Now I understand why Republicans like to discredit actors and our political views.
“Stay in your lane, Jon!”
“F-lister trying to stay relevant!”
“Nobody cares what an out of touch actor thinks!” https://t.co/LcIGgBO9az
— Alyssa Milano (@Alyssa_Milano) May 25, 2019
I’m perplexed by her words, although I believe I understand her point.
The Daily Wire had something interesting to say:
Since Milano was so eager to disparage Voight as a “Has been!” and “F-lister,” let’s take a quick look at how their careers compare. First, let’s examine Milano’s esteemed history. She’s a three-time winner of a Blimp Award, which is won from a vote for the Kid’s Choice Awards from Nickelodeon; she has been nominated for a Teen Choice Award, and she has garnered one nomination from the People’s Choice Awards. Most of the awards were for her role in Who’s The Boss. Oh, and she got another Blimp nomination for Charmed.

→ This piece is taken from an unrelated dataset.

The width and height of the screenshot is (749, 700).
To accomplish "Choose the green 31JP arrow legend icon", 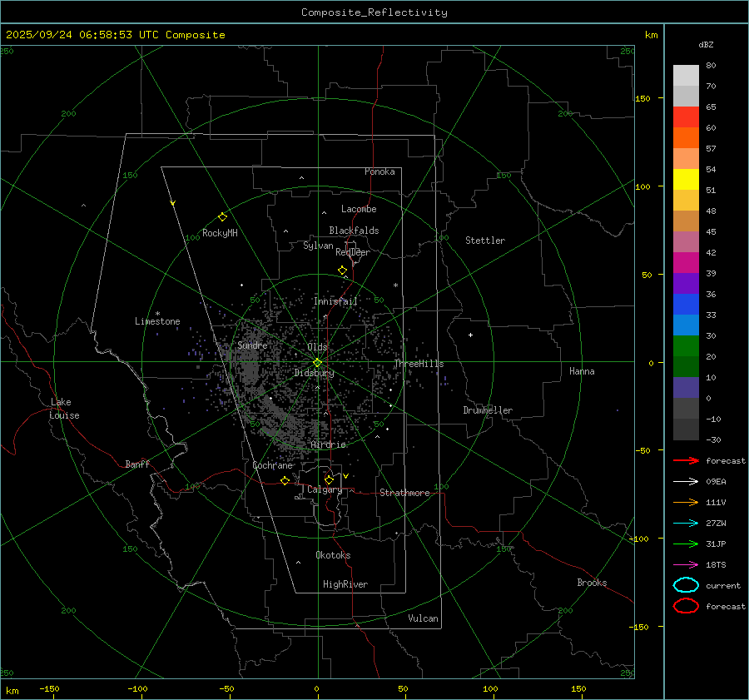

Along with his roles in several television series over his decades-long career, Voight has starred in major films from a wide range of genres, including Catch-22 (1970), Deliverance (1972), Heat (1995), Mission Impossible (1996), Transformers (2007) and Fantastic Beasts and Where to Find Them (2016). Voight was nominated for Academy Awards for best actor in a leading role for Midnight Cowboy (1969) and Runaway Train (1985) and best actor in a supporting role for Ali (2001). In 1979, he won the Oscar for best actor in a leading role for Coming Home (1978). He’s also won several Golden Globes, including two for his role as Mickey Donovan (father to the title character in Showtime’s headed-for-Season-7 hit Ray Donovan).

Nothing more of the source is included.